After locating the line that contains "You are a computer-use" in the material below, copy that line and each one following it, exactly, up to the last line. Pictures stay out.
----
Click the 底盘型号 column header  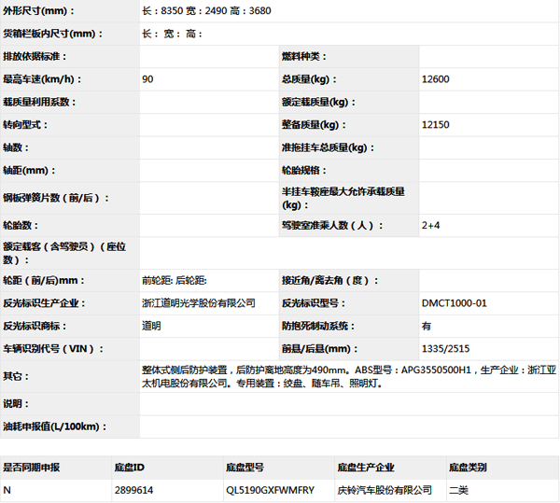click(x=245, y=467)
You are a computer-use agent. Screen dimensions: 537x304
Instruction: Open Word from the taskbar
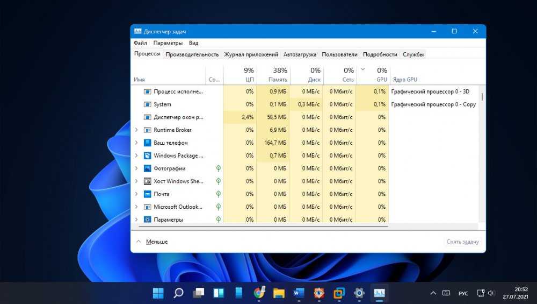[x=299, y=293]
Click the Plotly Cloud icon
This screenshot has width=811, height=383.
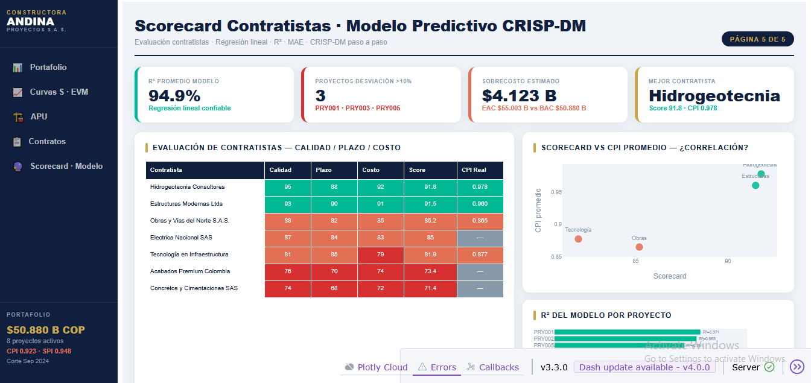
----
- _EXPECTED OUTPUT_:
You are a computer-use agent. Screen dimensions: 537x304
Instruction: Open Word from the taskbar
[x=299, y=293]
Click the Plotly Cloud icon
This screenshot has width=811, height=383.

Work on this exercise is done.